This paper investigates a rotatable antenna (RA) assisted mobile edge computing (MEC) network, where multiple users offload their computation tasks to an edge server equipped with an RA array under a time-division multiple access protocol. To maximize the weighted sum computation rate, we formulate a joint optimization problem over the RA rotation angles, time-slot allocation, transmit power, and local CPU frequencies. Due to the non-convex nature of the formulated problem, a scenario-adaptive hybrid optimization algorithm is proposed. Specifically, for the dynamic rotating scenario, where RAs can flexibly reorient within each time slot, we derive closed-form optimal antenna pointing vectors to enable a low-complexity sequential solution. In contrast, for the static rotating scenario where RAs maintain a unified orientation, we develop an alternating optimization framework, where the non-convex RA rotation constraints are handled using successive convex approximation iteratively with the resource allocation. Simulation results demonstrate that the proposed RA assisted MEC network significantly outperforms conventional fixed-antenna MEC networks. Owing to the additional spatial degrees of freedom introduced by mechanical rotation, the flexibility of RAs effectively mitigates the severe beam misalignment inherent in fixed-antenna systems, particularly under high antenna directivity.

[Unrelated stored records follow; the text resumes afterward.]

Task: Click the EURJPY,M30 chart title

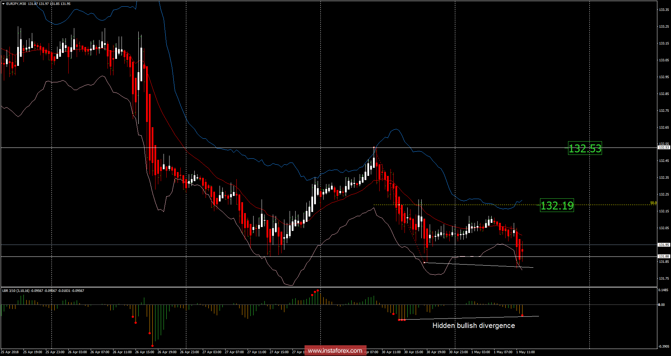Action: [x=16, y=2]
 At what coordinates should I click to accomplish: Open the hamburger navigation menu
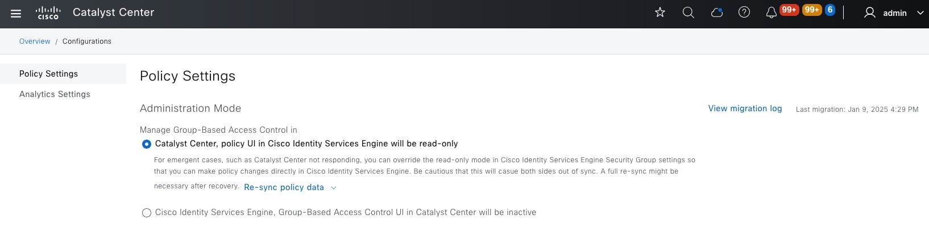click(16, 13)
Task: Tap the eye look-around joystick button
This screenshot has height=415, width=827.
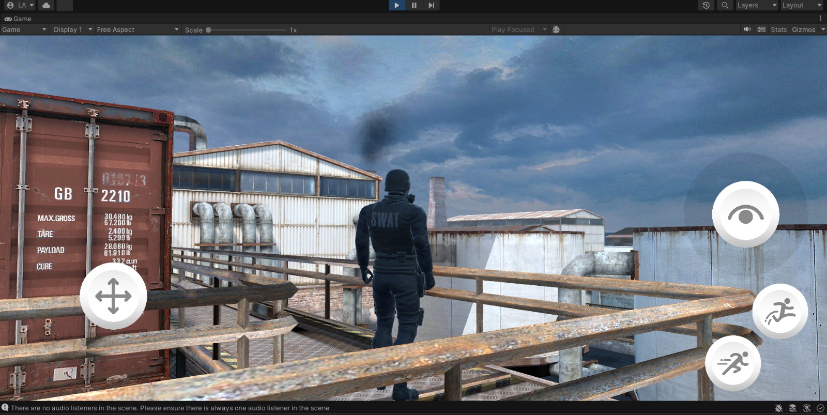Action: [x=745, y=214]
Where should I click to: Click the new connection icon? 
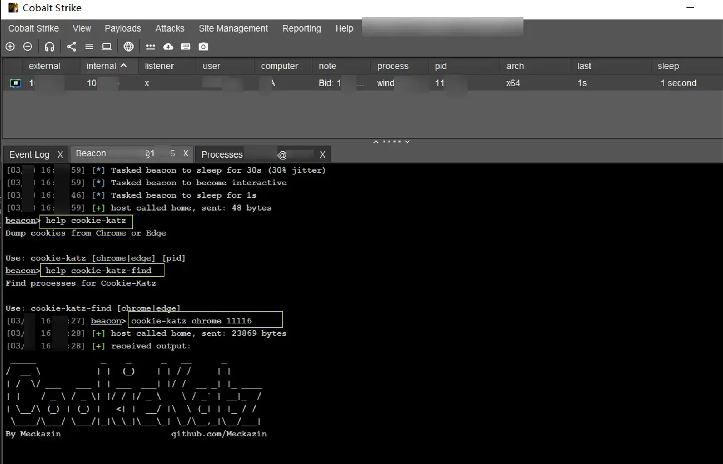[10, 47]
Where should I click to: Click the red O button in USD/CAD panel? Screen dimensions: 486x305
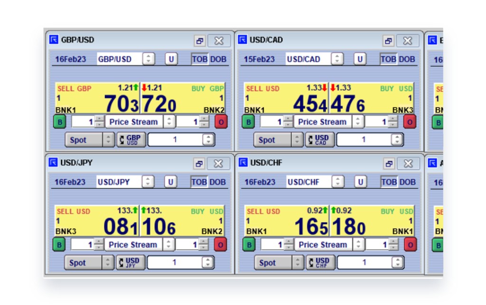coord(410,122)
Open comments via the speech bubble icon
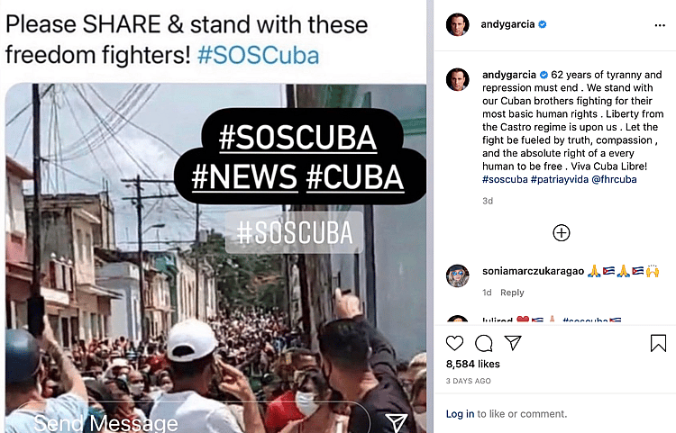 [484, 343]
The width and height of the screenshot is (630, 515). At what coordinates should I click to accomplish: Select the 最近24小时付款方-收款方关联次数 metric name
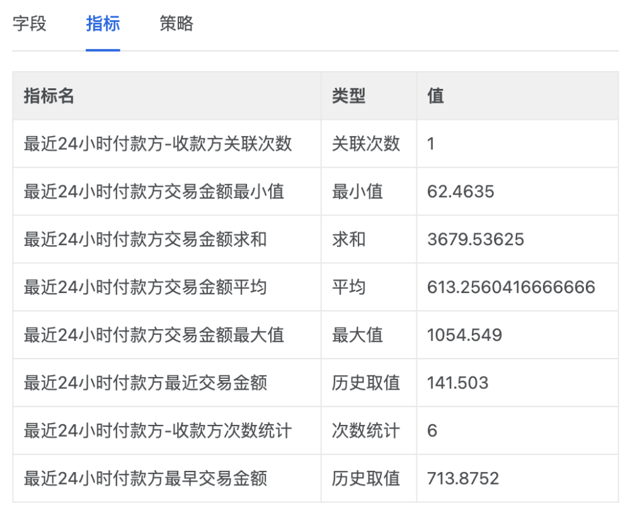point(158,144)
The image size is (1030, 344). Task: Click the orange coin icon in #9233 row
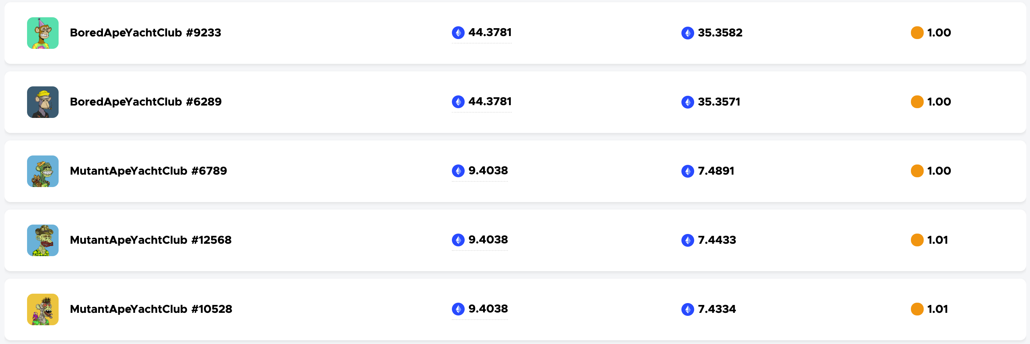tap(917, 33)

翻译：本文研究了一种可旋转天线辅助的移动边缘计算网络，其中多个用户在时分多址协议下，将计算任务卸载至配备可旋转天线阵列的边缘服务器。为最大化加权总计算速率，我们构建了一个关于可旋转天线转角、时隙分配、发射功率及本地CPU频率的联合优化问题。鉴于该问题的非凸特性，本文提出了一种场景自适应的混合优化算法。具体而言，针对可旋转天线能在每个时隙内灵活调整指向的动态旋转场景，我们推导出闭式最优天线指向向量，从而实现低复杂度顺序求解。与之相对，针对可旋转天线保持统一指向的静态旋转场景，我们开发了一种交替优化框架，其中非凸的可旋转天线旋转约束通过逐次凸逼近与资源分配进行迭代处理。仿真结果表明，所提出的可旋转天线辅助移动边缘计算网络性能显著优于传统固定天线移动边缘计算网络。得益于机械旋转引入的额外空间自由度，可旋转天线的灵活性有效缓解了固定天线系统固有的严重波束失准问题，在高天线方向性条件下尤为明显。